Ниспадение Бердяева в адскую бездну красной пошлости и предательство великой триады истины, добра и красоты ради революционных лжи, зла и уродства представляет собой целую тему, грандиозную тему, подобную падению сатаны или денницы, но только на почве специфической русской и в русском плане. Здесь нужно, конечно, принять во внимание громадность фигуры самого Бердяева, соотождествившегося с одним из важнейших героев "Бесов" — со Ставрогиным. Именно по этой причине Бердяев периода написания им "Миросозерцания Достоевского", "Философии неравенства", "Философии творчества", "Философии свободы", "Константина Леонтьева", сотрудничества в "Вехах", может быть в известном смысле уподоблен Люциферу до падения.
Что пленяет нас в Бердяеве этого периода, то есть периода написания "Миросозерцания Достоевского"? Нас пленяет его близость к гению Фридриха Ницше, который сам чувствует свою близость к Достоевскому и не скрывает этого. Это Ницше периода "Рождения трагедии из духа музыки", чего уж никак не могли понять "свиньи марксо–коммунизма", стремившиеся всячески заглушить пение хоров дионисической трагедии, так увлекшей Ницше. Это тема Вячеслава Ивановича Иванова и Фаддея Францевича Зелинского — двух величайших знатоков классической древности, ее культуры, искусства, мифологии, философии и метафизики, словом всего того, что всегда так ненавидела и по сей день ненавидит нигилистическая радикальщина.

__ПОКАЗАННЫЕ ЗАПИСИ__.
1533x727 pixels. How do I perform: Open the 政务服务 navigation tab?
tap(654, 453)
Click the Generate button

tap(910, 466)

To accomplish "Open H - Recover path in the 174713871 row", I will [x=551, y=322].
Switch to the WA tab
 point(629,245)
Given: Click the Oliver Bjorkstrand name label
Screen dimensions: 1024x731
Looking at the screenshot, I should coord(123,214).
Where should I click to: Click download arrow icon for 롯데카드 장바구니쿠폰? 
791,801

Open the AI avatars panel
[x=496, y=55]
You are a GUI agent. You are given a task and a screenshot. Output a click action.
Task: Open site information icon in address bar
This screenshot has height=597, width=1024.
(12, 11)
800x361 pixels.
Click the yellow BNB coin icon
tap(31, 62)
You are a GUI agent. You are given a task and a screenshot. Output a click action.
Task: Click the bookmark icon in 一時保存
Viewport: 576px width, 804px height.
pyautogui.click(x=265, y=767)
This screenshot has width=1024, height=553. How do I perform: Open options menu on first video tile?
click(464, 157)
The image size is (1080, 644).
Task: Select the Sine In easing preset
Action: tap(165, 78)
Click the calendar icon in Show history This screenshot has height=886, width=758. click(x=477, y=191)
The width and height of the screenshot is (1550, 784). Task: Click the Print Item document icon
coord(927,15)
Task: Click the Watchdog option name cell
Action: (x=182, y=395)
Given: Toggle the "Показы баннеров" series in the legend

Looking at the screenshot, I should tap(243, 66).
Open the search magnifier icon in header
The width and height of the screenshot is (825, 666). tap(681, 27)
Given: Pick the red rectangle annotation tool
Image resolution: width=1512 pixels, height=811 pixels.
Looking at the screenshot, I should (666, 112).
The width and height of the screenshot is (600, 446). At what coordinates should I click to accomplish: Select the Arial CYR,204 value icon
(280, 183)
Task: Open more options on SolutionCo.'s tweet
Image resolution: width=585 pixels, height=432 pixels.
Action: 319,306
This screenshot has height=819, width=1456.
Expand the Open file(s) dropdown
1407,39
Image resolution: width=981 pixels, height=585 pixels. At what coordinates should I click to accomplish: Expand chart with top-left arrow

__ЧТО НУЖНО СДЕЛАТЬ__. Продолжите текст о Бердяеве, начав сразу после его последнего предложения.

__РЕШЁННАЯ ЗАДАЧА__.
Бердяев классической школы не прошел, древние языки плохо знал, вернее сказать, совсем не знал и лишь в силу своей гениальной интуиции понял, что такое дионисическии экстаз Достоевского. И был такой момент, когда он в этом отношении, то есть в смысле древне–дионисического понимания трагического начала Достоевского, стал вровень с Вячеславом Ивановым, с которым его одно время соединяла дружба. Но впоследствии Бердяев, увы, предпочел старое корыто русской комреволюции…
В своем апогее, в том, что древние греки именовали "акме", Бердяев возвышается до вещания некоей Пифии, когда говорит о Достоевском. "Он (Достоевский) весь погружен в дионисическую стихию, и этот дионисизм рождает трагедию" (стр. 18). Что здесь пленяет у Бердяева, так это то, что здесь он воспарил вместе с Достоевским, который и поднял его на своих мощных крылах — "во области заочны". Согласно Бердяеву этого благословенного периода, Достоевский "затягивает в огненную атмосферу дионисических вихрей. Он знает только экстатическую человеческую природу. И после Достоевского все кажется пресным". Еще бы!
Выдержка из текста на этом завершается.